According to a new report published Monday by the Brookings Institute, poverty rates in American suburbs have significantly increased since 2000. The research coordinated by the Metropolitan Policy Program, a nonpartisan think-tank, found that the poor population in suburban populations have increased by as much as 64%.
While the study, made by computing U.S. Census Bureau data from 2000 and 2010, concluded that this trend was interestingly absent in general in South Florida, a few communities in Miami-Dade and Broward Counties have seen abnormal increases in poverty rates.
Aventura, in the northern part of Miami-Dade, saw an increase of 4,000 poor individuals, or 76% in a single decade. The southern Homestead saw a 76.4% increase. Other suburbs, including Sunny Isles Beach, Doral, and Cutler Bay also saw double-digit increases in poor inhabitants.
On the other hand, Unincorporated Miami-Dade, home to as many as 1.2 million people, saw virtually no increase in poverty rates. Neither did Hialeah and Miami Lakes. The City of Miami also saw no decrease, but kept a high poverty rate of 28.6% of the total population. This might be due to the rather mild effect of foreclosure on home values in Miami.
In total, the population earning less than $23,550 in the three-county area of South Florida went from 565,400 in 2000 to over 833,100. However, this change wasn’t enough to offset the class balance in the region and the poverty rate has remained virtually the same.
There are many reasons for the suburban poverty increase in general. The Great Recession, the foreclosure crisis bringing many suburban home values down, new public housing projects in suburbs, and immigration are among the different causes and Miami-Dade has critical shares of each. But the Brookings Institute has a policy proposal that is attacked to its research.
Elizabeth Kneebone and Alan Berube, co-authors of Confronting Suburban Poverty in America, point out that the finding requires a shift in federal welfare policy, which has been mainly dedicated to inner-city areas. For instance, they propose to “shift” $4 billion of the federal social assistance budget to suburbs.
And this is a great idea, if we’re trying to destroy the last good-looking communities of the country. Kneebone and Berube hastily propose the new spending in order to meet the new public transit demands, build more public housing in suburbs, and provide more education-related funds.
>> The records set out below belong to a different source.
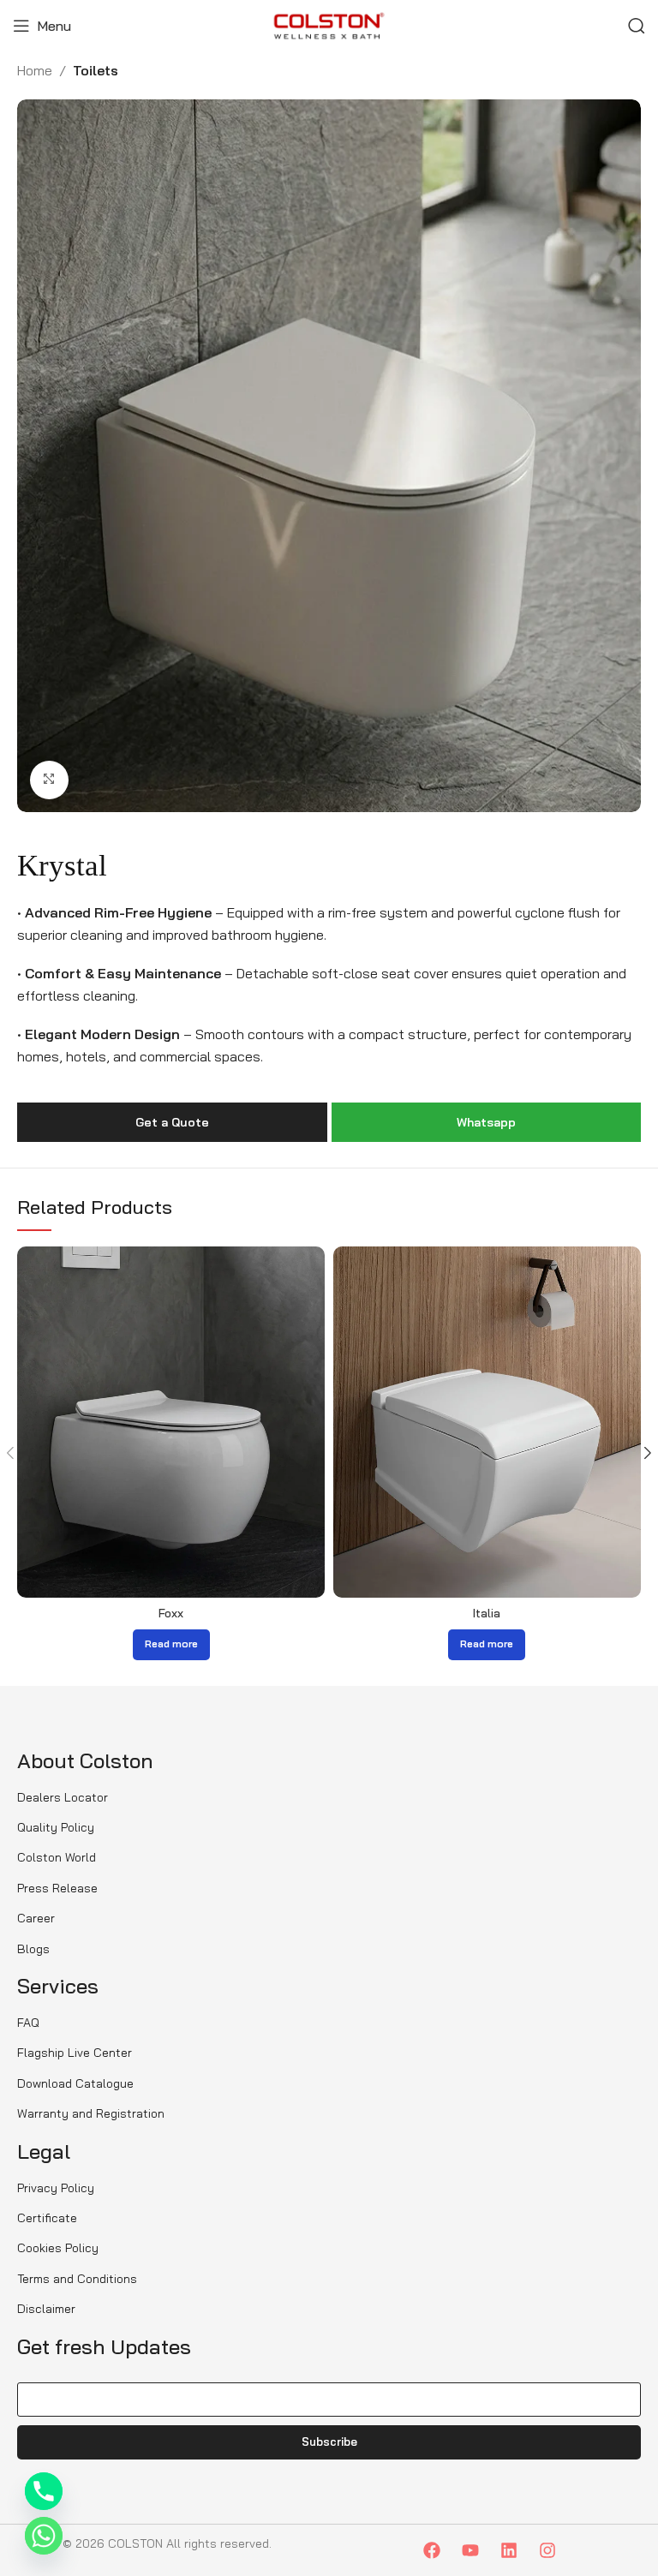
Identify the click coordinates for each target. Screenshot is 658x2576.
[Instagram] (547, 2550)
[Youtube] (470, 2550)
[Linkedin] (509, 2550)
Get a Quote (172, 1122)
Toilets (95, 70)
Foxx (171, 1613)
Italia (486, 1613)
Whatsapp (486, 1122)
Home (34, 70)
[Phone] (44, 2491)
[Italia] (487, 1422)
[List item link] (76, 1797)
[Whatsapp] (44, 2536)
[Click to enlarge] (49, 780)
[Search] (636, 26)
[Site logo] (329, 24)
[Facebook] (432, 2550)
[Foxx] (171, 1422)
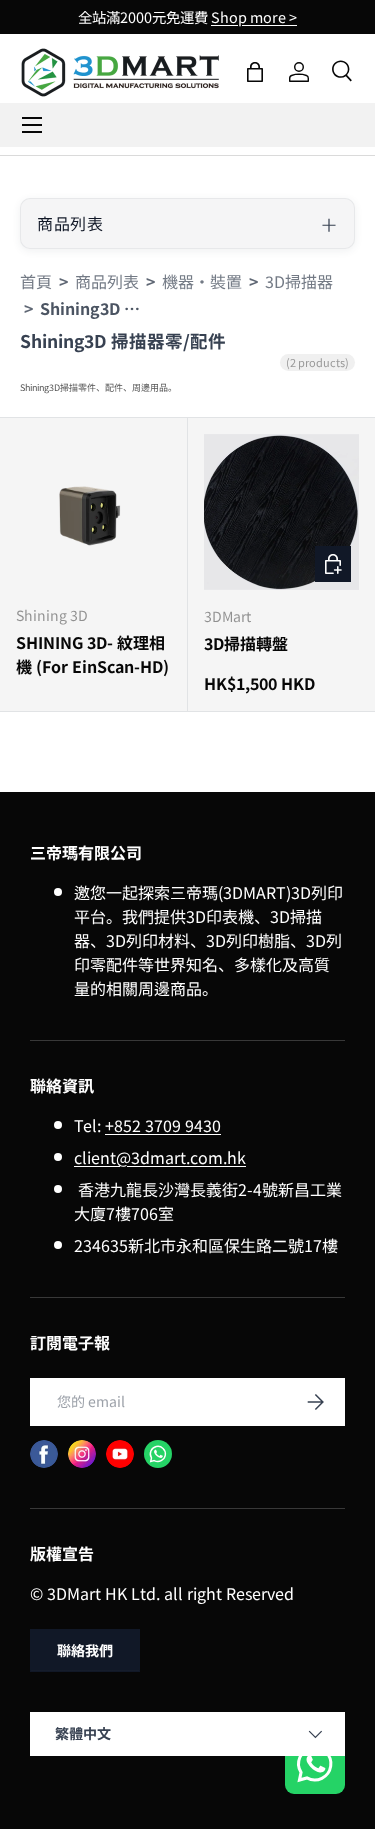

Unfortunately, the authors failed to see behind the “throw money at the problem” fallacy.
It is true that public commute is very important to our communities. And it is also true that public transportation systems work terribly bad and leave out many suburban areas, especially in Miami-Dade County. But this does not mean federal funding is necessary. Despite the millions spent on the public transportation system in South Florida every year, buses and trains are old, filthy, criminal-rich, and have terrible scheduling, rude drivers, and bad routes.
Public housing is not any better. Since the beginning of the Great Society, housing projects have been synonym to crime and destruction. Walls often become canvasses, drugs are often traded in staircases, and it might be dangerous for people to stay up till late in some projects. Even when security cameras are installed, criminals still find ways, as in the Goulds, in Miami.
Is the Brookings Institute in favor of such scenarios? Or does it believe that a little more money will solve all the problems with no unintended consequences? Maybe it is simply that it knows no other alternative.
But alternatives to federal dollars do exist, and they work much better than government solutions. Where bureaucrats and politicians try to draw up new routes for public buses and deal with costly unions, private common transportation systems could be appearing and competing efficiently and cheaply for an ever-evolving demand.
Where public housing offers crime and turn respectable neighborhoods into near slums, private housing keeps becoming innovative and booming. Having no rent control, no public housing, and an entire free market of land with no zoning and planning regulations made by corrupt municipalities can do more than all the government actions on housing combined.
So what should governments do when population trends move so radically? Nothing, besides getting out of the way. Markets will always adapt to local communities with almost no time. The only issues associated with poverty, such as low standards of living and crime, are only the result of small opportunities and political oppression, which are both coming form the government’s turf.
The rapid increase in suburban poverty might be either a negative or a positive aspect. It may signify either new opportunities for poor people to move to more affluent neighborhoods, or be a part of the worrying Great Recession trends. Whatever the case is, the last organization that should be involved is the government.